Given request: Repeat the lines of the listing below verbatim, from the line with "will click(x=253, y=91)." to the line with "tap(1177, 91)", including both of those lines.
_____
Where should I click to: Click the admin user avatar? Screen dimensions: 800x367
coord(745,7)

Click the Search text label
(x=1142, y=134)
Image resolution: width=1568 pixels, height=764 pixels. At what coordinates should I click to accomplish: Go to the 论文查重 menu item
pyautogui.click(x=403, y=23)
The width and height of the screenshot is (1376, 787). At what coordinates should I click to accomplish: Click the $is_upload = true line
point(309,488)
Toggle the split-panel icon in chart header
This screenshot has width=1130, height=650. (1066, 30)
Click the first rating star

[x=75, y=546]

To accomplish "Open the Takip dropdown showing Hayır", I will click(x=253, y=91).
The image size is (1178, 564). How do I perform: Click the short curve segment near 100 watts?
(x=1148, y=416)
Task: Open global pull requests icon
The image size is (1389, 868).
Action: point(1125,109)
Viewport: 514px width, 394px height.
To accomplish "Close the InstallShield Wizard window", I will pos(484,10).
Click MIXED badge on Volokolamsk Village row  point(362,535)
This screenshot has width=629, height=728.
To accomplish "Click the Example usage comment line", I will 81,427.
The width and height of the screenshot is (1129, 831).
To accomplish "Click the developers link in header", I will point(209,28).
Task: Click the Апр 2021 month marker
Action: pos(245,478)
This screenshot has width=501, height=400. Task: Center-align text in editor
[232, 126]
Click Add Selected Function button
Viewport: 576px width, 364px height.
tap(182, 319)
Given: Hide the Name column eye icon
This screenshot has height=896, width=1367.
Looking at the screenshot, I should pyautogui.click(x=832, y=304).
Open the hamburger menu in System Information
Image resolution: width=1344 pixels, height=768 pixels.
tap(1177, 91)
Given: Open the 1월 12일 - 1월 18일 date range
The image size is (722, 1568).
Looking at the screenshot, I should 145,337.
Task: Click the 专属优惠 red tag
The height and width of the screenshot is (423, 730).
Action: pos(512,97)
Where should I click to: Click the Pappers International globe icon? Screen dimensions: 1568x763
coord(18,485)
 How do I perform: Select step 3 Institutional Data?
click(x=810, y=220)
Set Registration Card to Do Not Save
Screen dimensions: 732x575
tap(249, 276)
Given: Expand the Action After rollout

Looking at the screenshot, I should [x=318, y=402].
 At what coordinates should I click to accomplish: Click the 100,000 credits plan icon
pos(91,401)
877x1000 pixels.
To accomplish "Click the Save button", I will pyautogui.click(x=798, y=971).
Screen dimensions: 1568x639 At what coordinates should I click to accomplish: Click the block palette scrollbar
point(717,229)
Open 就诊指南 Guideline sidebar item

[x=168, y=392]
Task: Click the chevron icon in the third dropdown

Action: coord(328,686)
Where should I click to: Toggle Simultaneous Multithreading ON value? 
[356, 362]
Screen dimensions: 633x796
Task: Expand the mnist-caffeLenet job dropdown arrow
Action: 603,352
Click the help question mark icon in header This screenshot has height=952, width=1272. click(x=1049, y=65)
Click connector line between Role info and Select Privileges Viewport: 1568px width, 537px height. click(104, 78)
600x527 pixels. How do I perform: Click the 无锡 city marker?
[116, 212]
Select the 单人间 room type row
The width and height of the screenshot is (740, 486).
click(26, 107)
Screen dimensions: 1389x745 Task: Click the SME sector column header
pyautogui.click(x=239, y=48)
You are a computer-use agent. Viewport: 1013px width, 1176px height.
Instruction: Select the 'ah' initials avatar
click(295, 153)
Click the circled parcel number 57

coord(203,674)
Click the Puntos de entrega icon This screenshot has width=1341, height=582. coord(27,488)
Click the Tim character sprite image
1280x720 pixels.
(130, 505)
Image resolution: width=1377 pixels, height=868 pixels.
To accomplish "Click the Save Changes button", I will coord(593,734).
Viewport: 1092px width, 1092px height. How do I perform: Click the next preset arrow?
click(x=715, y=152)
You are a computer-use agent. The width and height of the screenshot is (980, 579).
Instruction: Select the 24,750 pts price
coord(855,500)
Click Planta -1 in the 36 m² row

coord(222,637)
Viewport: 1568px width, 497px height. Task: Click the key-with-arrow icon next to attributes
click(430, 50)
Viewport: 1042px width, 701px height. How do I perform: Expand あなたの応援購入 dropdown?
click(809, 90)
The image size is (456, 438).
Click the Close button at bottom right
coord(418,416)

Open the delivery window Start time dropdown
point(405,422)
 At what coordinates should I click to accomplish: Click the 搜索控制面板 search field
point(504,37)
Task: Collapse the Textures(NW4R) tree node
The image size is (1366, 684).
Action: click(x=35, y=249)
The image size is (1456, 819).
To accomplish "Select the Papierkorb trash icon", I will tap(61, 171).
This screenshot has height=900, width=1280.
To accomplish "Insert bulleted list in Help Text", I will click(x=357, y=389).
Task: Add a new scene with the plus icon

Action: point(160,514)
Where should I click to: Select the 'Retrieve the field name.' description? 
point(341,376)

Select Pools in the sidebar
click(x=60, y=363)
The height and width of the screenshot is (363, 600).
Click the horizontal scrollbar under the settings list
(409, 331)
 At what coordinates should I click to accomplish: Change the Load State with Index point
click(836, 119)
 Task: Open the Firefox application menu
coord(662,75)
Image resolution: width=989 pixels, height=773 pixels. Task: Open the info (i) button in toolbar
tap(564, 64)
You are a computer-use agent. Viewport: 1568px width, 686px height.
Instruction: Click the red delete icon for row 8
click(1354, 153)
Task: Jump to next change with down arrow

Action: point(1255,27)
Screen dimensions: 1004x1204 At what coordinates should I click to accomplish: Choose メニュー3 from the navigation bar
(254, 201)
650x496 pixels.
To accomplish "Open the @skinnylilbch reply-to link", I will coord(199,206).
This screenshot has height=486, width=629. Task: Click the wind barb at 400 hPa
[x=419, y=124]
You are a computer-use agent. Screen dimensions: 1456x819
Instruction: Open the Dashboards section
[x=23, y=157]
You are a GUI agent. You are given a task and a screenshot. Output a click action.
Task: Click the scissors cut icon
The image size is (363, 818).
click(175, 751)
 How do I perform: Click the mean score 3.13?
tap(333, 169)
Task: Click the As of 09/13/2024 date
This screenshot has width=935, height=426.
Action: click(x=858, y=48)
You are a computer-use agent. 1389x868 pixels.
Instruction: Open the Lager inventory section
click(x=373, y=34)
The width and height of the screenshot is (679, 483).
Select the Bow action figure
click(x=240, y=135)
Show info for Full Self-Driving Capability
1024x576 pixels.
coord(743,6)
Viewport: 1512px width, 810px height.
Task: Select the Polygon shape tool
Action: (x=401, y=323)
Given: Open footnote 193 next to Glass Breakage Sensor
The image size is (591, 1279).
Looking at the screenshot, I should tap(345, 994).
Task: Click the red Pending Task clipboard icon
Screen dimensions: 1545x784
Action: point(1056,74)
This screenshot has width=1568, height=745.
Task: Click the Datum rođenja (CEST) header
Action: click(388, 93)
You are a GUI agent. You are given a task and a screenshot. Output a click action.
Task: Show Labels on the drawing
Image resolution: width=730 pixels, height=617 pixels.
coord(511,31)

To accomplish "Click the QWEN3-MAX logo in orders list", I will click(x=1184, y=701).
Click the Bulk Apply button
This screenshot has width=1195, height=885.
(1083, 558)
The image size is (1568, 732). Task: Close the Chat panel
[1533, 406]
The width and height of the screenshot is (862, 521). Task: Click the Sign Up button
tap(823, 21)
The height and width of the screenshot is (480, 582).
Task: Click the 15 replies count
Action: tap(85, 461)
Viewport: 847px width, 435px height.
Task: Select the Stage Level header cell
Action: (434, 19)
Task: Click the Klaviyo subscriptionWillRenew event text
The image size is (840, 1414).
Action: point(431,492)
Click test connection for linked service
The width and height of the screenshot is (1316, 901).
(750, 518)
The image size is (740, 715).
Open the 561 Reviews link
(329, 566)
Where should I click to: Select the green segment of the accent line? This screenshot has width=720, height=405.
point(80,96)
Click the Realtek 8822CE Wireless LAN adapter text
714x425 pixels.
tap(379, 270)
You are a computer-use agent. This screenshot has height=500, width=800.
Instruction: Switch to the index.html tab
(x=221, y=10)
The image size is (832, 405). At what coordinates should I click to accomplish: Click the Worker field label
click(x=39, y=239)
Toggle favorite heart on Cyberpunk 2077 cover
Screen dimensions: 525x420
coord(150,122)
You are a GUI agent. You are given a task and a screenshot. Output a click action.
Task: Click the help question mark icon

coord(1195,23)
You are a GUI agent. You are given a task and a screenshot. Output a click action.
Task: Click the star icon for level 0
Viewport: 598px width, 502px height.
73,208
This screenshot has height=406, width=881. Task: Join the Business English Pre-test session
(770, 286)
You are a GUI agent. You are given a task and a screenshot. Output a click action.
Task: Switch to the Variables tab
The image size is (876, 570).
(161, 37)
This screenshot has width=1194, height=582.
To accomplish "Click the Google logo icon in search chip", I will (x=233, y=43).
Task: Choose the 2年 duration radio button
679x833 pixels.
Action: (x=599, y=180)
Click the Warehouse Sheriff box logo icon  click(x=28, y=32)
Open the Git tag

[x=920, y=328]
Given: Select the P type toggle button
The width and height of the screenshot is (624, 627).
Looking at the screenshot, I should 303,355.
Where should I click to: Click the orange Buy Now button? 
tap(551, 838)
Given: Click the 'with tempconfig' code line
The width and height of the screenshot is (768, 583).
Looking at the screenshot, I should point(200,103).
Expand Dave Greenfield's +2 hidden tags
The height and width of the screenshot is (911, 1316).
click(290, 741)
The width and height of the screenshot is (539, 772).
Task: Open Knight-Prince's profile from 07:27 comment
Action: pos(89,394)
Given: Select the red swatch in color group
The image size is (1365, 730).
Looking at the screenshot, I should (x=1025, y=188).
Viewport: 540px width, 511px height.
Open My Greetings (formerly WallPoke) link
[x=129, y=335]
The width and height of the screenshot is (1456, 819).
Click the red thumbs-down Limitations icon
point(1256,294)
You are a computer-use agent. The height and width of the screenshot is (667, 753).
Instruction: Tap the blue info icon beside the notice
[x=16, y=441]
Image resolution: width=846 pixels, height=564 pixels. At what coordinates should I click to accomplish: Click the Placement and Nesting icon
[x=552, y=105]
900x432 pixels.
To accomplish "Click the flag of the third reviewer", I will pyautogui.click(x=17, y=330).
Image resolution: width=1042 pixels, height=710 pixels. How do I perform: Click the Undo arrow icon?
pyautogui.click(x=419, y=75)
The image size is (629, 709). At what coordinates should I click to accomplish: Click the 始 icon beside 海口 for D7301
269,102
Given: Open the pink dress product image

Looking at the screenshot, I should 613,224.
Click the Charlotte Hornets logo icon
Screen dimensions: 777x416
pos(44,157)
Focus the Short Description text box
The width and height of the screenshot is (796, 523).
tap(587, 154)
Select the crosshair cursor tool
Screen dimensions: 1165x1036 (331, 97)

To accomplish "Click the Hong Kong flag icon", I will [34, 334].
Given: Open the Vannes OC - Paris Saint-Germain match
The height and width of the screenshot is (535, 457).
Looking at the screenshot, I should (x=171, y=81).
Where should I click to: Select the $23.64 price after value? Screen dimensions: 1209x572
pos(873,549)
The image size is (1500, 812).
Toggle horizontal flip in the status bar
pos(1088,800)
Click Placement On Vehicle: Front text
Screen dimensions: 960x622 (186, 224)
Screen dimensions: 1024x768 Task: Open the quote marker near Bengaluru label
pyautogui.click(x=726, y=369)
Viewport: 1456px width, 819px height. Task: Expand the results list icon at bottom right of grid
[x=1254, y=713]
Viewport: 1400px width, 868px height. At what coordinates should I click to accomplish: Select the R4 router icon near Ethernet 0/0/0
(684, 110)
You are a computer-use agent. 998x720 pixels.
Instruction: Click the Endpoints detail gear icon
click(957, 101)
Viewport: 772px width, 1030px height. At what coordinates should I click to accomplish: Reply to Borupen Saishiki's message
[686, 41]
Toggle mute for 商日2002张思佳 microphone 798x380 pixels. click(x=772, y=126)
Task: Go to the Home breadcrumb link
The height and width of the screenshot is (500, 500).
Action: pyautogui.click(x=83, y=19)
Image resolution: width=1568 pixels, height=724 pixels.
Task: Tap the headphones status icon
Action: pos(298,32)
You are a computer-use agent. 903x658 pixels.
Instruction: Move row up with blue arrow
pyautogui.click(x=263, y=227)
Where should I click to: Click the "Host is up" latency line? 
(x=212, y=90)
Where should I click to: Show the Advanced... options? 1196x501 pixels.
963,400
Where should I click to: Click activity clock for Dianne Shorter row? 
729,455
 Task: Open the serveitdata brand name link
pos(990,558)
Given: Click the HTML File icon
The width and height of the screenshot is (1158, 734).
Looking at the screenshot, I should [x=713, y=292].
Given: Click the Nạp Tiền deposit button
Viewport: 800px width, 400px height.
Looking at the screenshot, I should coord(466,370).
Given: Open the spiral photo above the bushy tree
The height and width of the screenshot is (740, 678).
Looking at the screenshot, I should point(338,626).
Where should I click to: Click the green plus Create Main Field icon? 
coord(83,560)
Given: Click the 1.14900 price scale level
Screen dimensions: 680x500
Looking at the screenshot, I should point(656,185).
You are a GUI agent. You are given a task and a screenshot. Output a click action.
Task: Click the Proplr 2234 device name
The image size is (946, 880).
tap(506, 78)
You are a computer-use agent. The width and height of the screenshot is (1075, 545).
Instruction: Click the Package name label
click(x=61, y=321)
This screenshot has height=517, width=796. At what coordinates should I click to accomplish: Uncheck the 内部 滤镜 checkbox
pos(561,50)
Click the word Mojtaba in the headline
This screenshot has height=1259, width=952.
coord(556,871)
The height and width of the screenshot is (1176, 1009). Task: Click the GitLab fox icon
_____
The solution:
To accomplish "Open the Takip dropdown showing Hayır", I will click(x=253, y=91).
The image size is (1178, 564). How do I perform: Click the short curve segment near 100 watts?
(x=1148, y=416)
Task: Open global pull requests icon
The image size is (1389, 868).
Action: point(1125,109)
Viewport: 514px width, 394px height.
To accomplish "Close the InstallShield Wizard window", I will pos(484,10).
Click MIXED badge on Volokolamsk Village row  point(362,535)
This screenshot has width=629, height=728.
To accomplish "Click the Example usage comment line", I will 81,427.
The width and height of the screenshot is (1129, 831).
To accomplish "Click the developers link in header", I will point(209,28).
Task: Click the Апр 2021 month marker
Action: pos(245,478)
This screenshot has width=501, height=400. Task: Center-align text in editor
[232, 126]
Click Add Selected Function button
Viewport: 576px width, 364px height.
tap(182, 319)
Given: Hide the Name column eye icon
This screenshot has height=896, width=1367.
Looking at the screenshot, I should pyautogui.click(x=832, y=304).
Open the hamburger menu in System Information
Image resolution: width=1344 pixels, height=768 pixels.
tap(1177, 91)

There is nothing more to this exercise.